Ziyang Guo, Yifan Wu, Jason Hartline, Jessica Hullman
ACM Conference on Fairness, Accountability, and Transparency (ACM FAccT ’24)
Expected payoffs of benchmarks, baselines, and observed performance in Bansal et al. in which the performance of human-AI teams (behavioral decision score, orange) overperforms human alone (human alone score, pink) or AI alone (rational baseline, green). The behavioral loss sourced from over-/under-reliance of human-AI teams (determined by the distance between mis-reliant benchmark and rational benchmark) only takes a small proportion compared with other sources.

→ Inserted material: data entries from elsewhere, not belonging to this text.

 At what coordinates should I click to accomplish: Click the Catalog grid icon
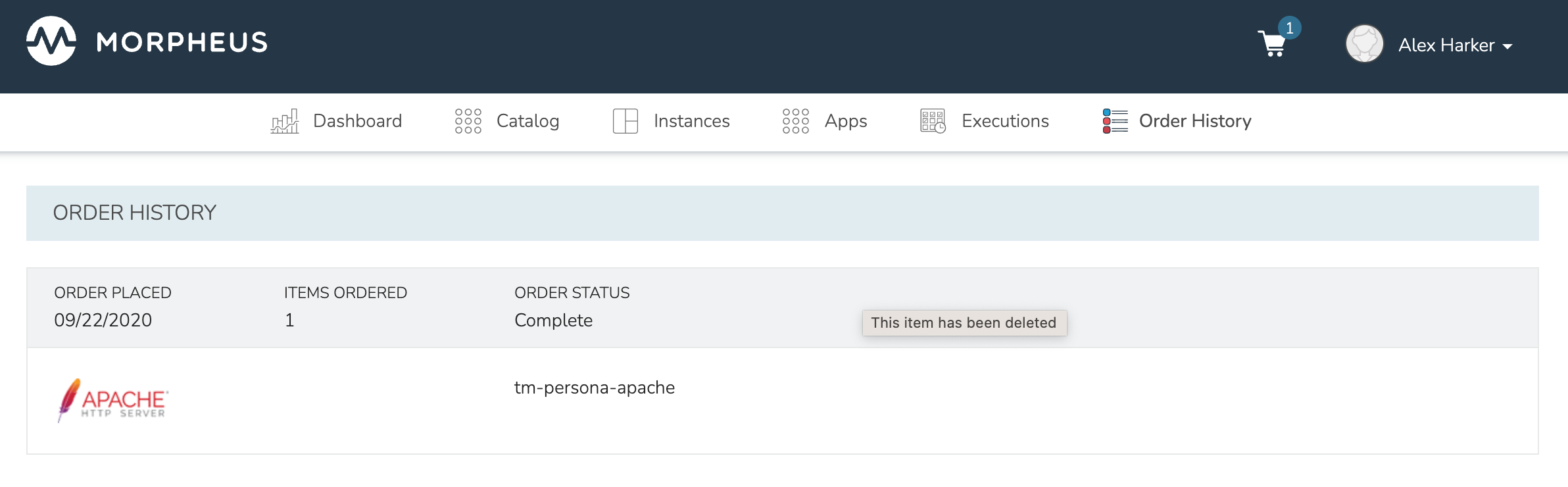468,121
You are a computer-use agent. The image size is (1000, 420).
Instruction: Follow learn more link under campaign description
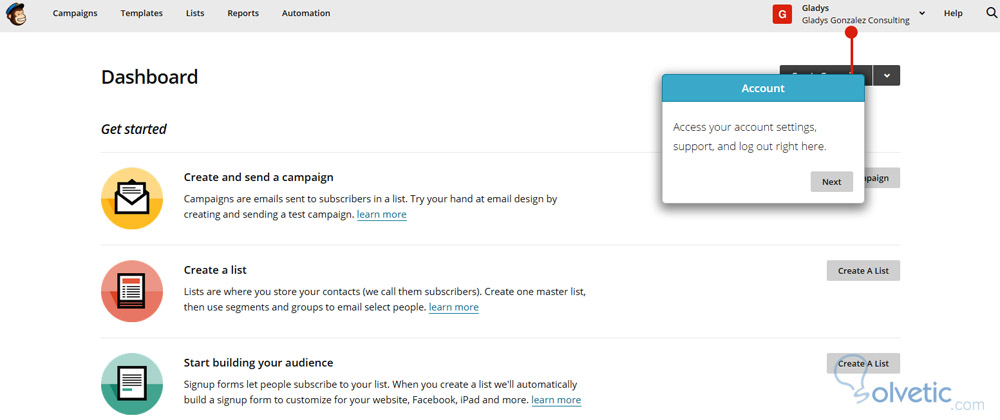[x=382, y=215]
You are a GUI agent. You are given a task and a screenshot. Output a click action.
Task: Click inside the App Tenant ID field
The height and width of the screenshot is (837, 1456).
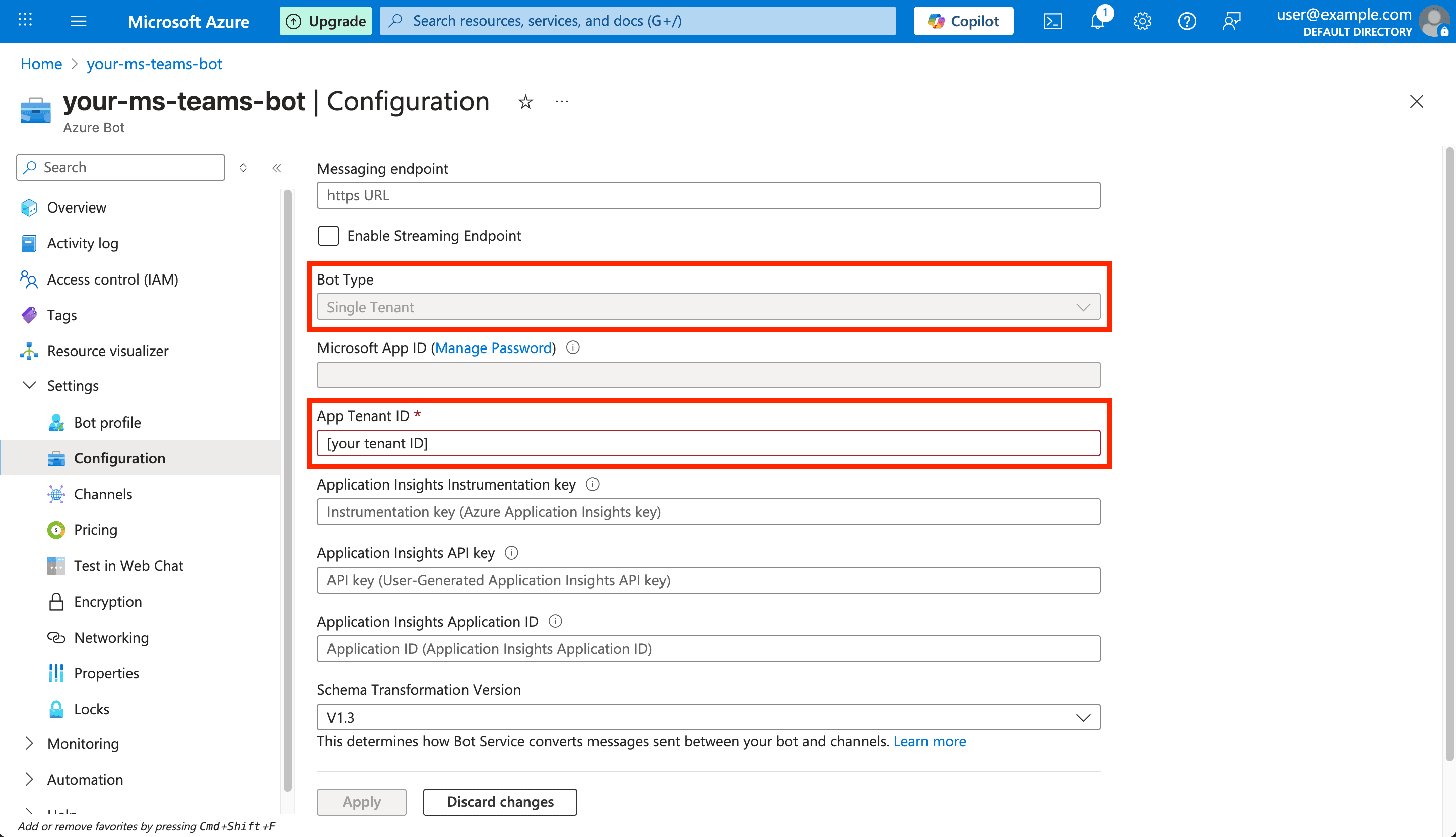[707, 443]
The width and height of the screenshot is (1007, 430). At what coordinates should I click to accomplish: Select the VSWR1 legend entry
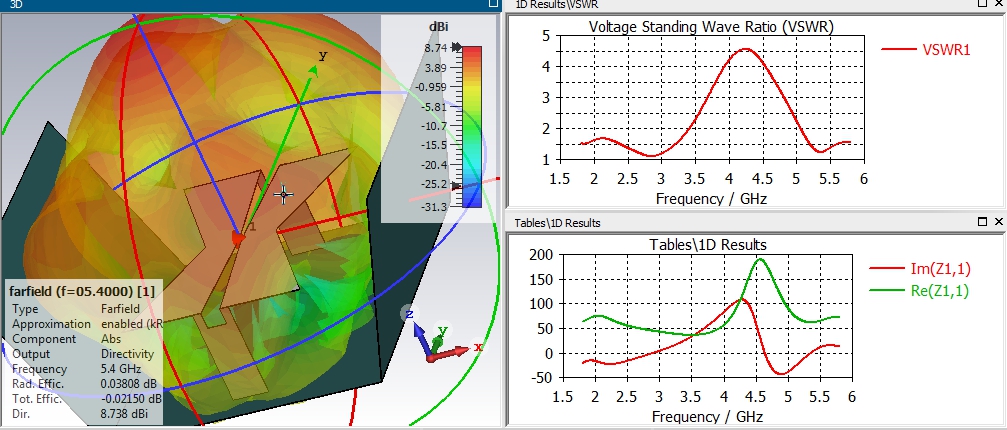point(925,49)
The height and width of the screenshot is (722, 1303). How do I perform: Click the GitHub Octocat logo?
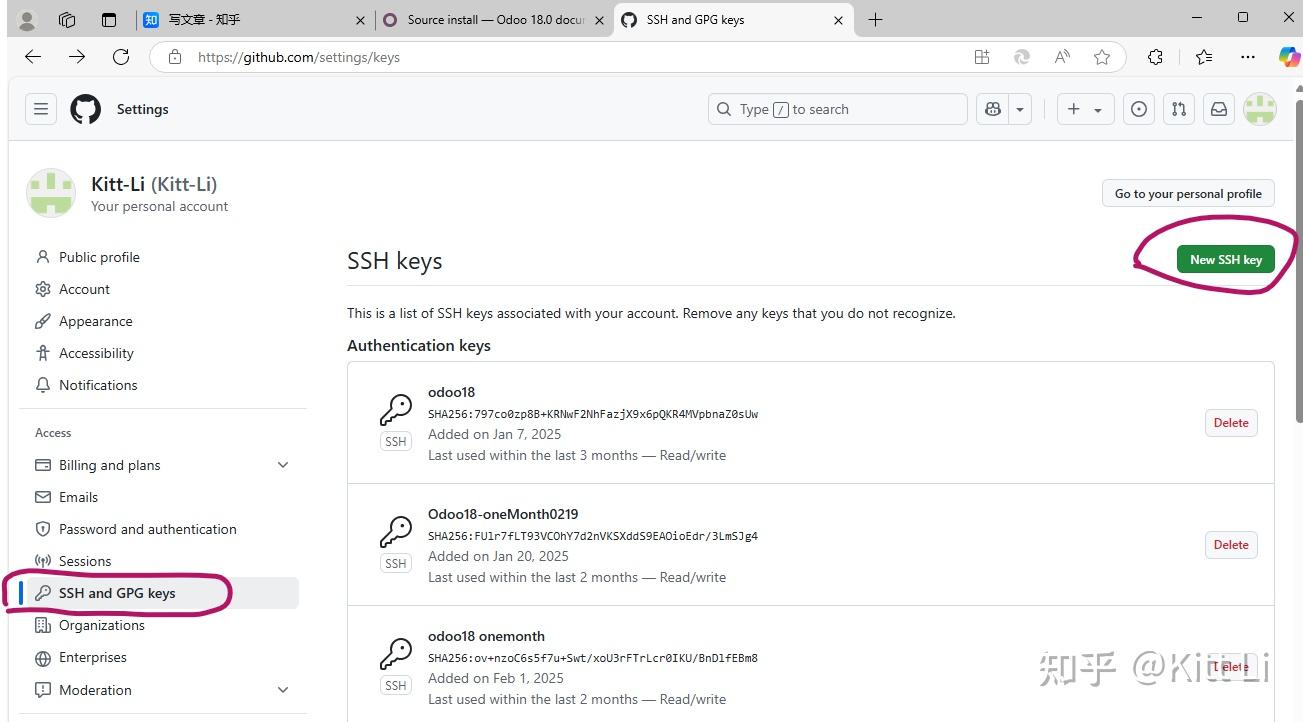click(x=86, y=109)
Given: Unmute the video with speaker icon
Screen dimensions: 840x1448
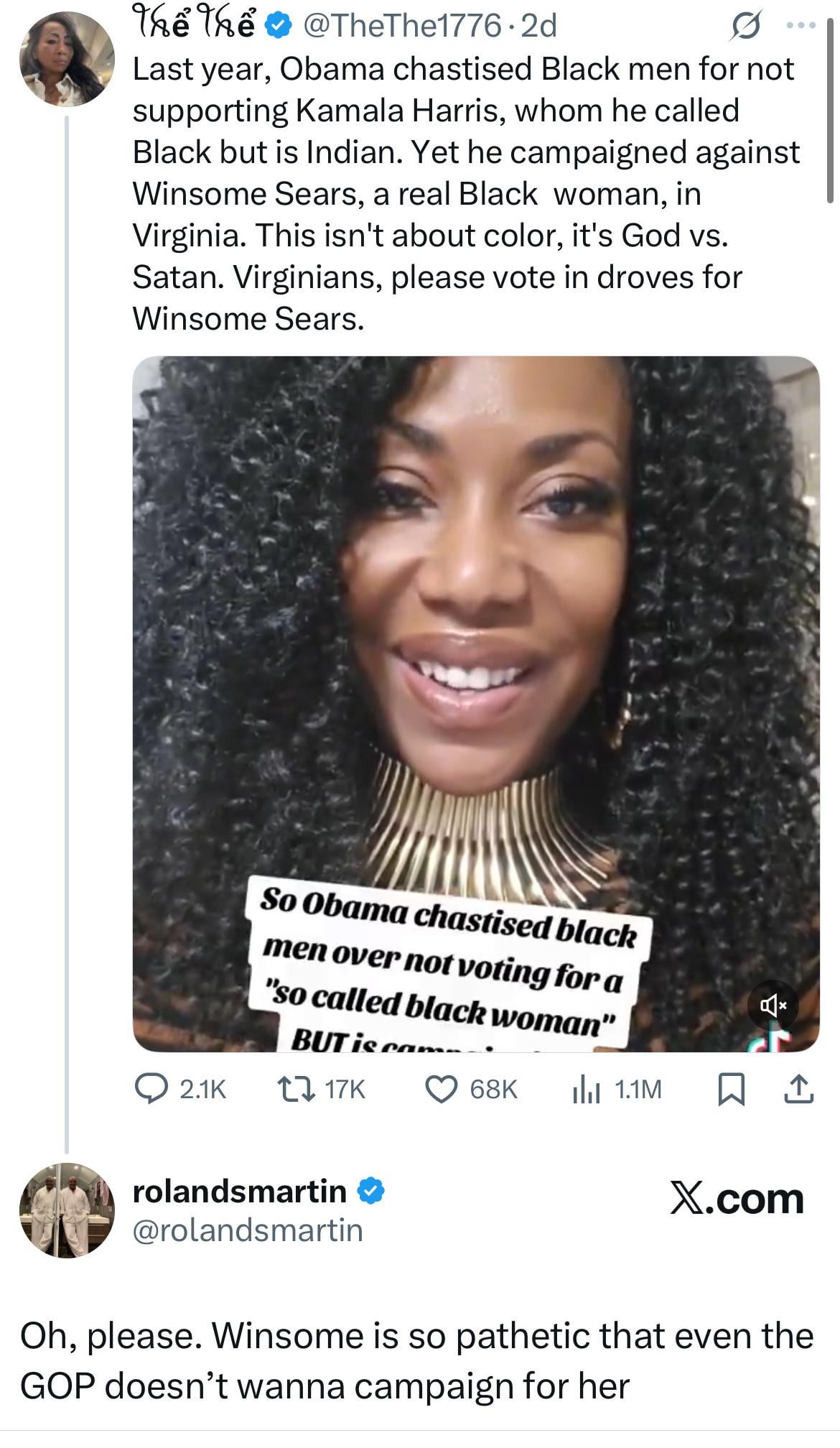Looking at the screenshot, I should 772,1006.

Humans frequently make decisions with the aid of artificially intelligent (AI) systems. A common pattern is for the AI to recommend an action to the human who retains control over the final decision. Researchers have identified ensuring that a human has appropriate reliance on an AI as a critical component of achieving complementary performance. We argue that the current definition of appropriate reliance used in such research lacks formal statistical grounding and can lead to contradictions. We propose a formal definition of reliance, based on statistical decision theory, which separates the concepts of reliance as the probability the decision-maker follows the AI’s recommendation from challenges a human may face in differentiating the signals and forming accurate beliefs about the situation. Our definition gives rise to a framework that can be used to guide the design and interpretation of studies on human-AI complementarity and reliance. Using recent AI-advised decision making studies from literature, we demonstrate how our framework can be used to separate the loss due to mis-reliance from the loss due to not accurately differentiating the signals. We evaluate these losses by comparing to a baseline and a benchmark for complementary performance defined by the expected payoff achieved by a rational decision-maker facing the same decision task as the behavioral decision-makers.